Foreclosure is the legal procedure by which the lender in a mortgage arrangement takes possession of the property (normally a house) that secured the loan. This is done when the Placer County, California debtor has repeatedly failed to make their payments. Foreclosure often requires the house to be sold at auction. Often, banks want to get rid of the property as soon as they can, in order to gather as much money as possible, and move forward.
In all states in the U.S., including California, foreclosure by judicial sale is allowed. Under this system, the sale is overseen by a court of law, to ensure that the bank makes a good effort to get a reasonable price at the auction, and that any proceeds above the balance of the mortgage go back to the borrower. In some states, original mortgages are treated as "non-recourse" loans, meaning that, at most, the lender can take possession of the house in the event of foreclosure, even if it is worth less than the amount due. The bank cannot go after the borrower for the remaining balance once it sells the house. You should consult an Attorney in Placer County, California to find out if this is the case here. This normally does not apply if the mortgage has been refinanced.
How Can I Avoid Foreclosure in California?
First, and most importantly, you should not dismiss the issue. Failing to respond to foreclosure calls from your lender will not make an issue go away. You should stay in touch, and be straightforward with, your creditor as much as possible. You should keep in mind that banks normally don't want to take your Placer County home. They aren't in the real estate business, and expect to make money through interest on the loan, not by selling your house. If you are up-front with them early on, they will probably make a reasonable effort to accommodate your financial system if it will prevent you from defaulting.

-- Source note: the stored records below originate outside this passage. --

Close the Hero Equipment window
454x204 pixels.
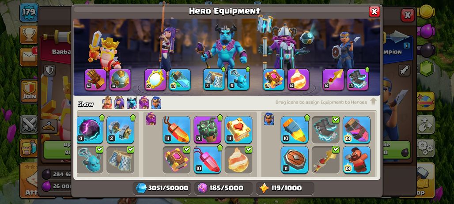point(374,11)
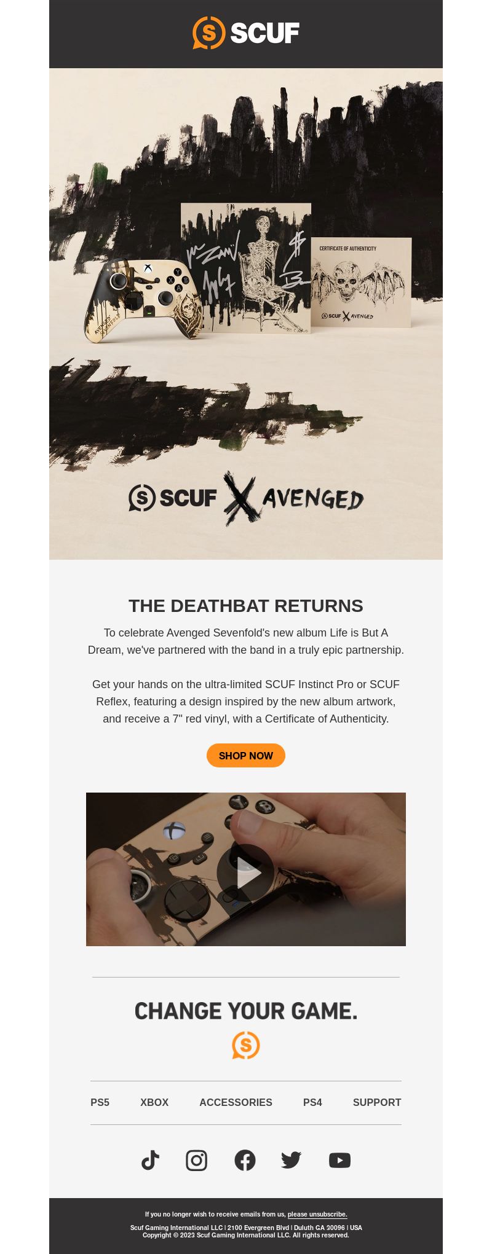Click the Certificate of Authenticity card
This screenshot has height=1254, width=492.
[360, 283]
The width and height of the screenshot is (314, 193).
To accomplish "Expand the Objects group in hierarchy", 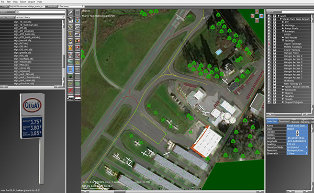I will pos(283,93).
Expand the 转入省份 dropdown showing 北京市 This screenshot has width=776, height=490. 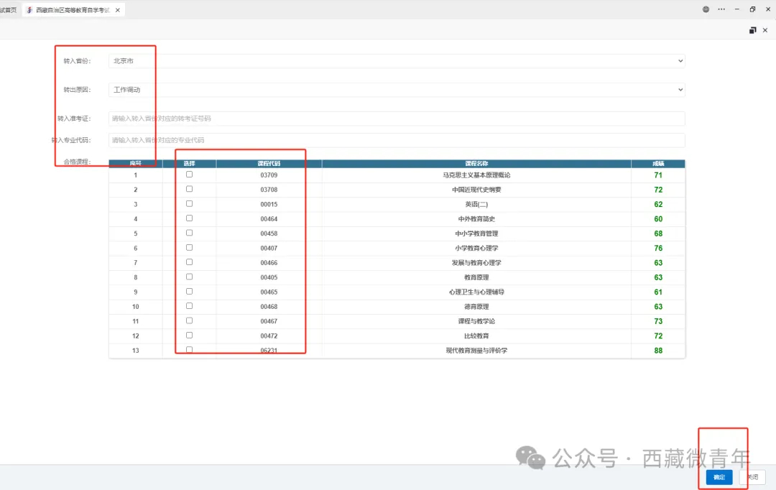(x=397, y=61)

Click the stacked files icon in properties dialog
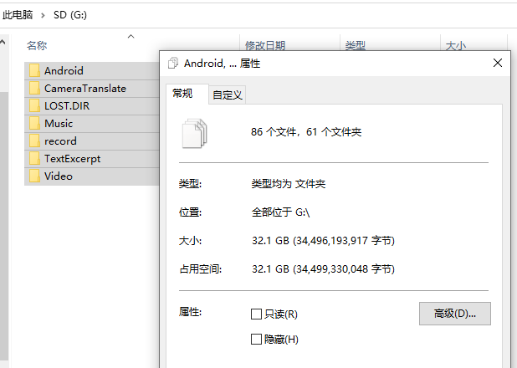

If no deal can be worked out, or the mortgage payments have become prohibitive, you may consider a "short sale". While the lender has to consent to it, many will take a moderate loss if it means avoiding foreclosure (which lenders typically treat as a last resort). This allows you to sell the house for whatever price it can fetch on the current market, and hand the proceeds over to the bank. If the sale nets less than the balance, some or all of the deficiency may be forgiven. There is also the option of a "short refinance," which forgives a considerable portion of your mortgage debt, and refinances the rest.
How Can A Placer County, California Attorney Help?
If you are worried about foreclosure, a good Placer County, California real estate Attorney may be able to help. An Attorney can increase your chances of keeping your home, and help minimize the financial impact if keeping it proves impossible.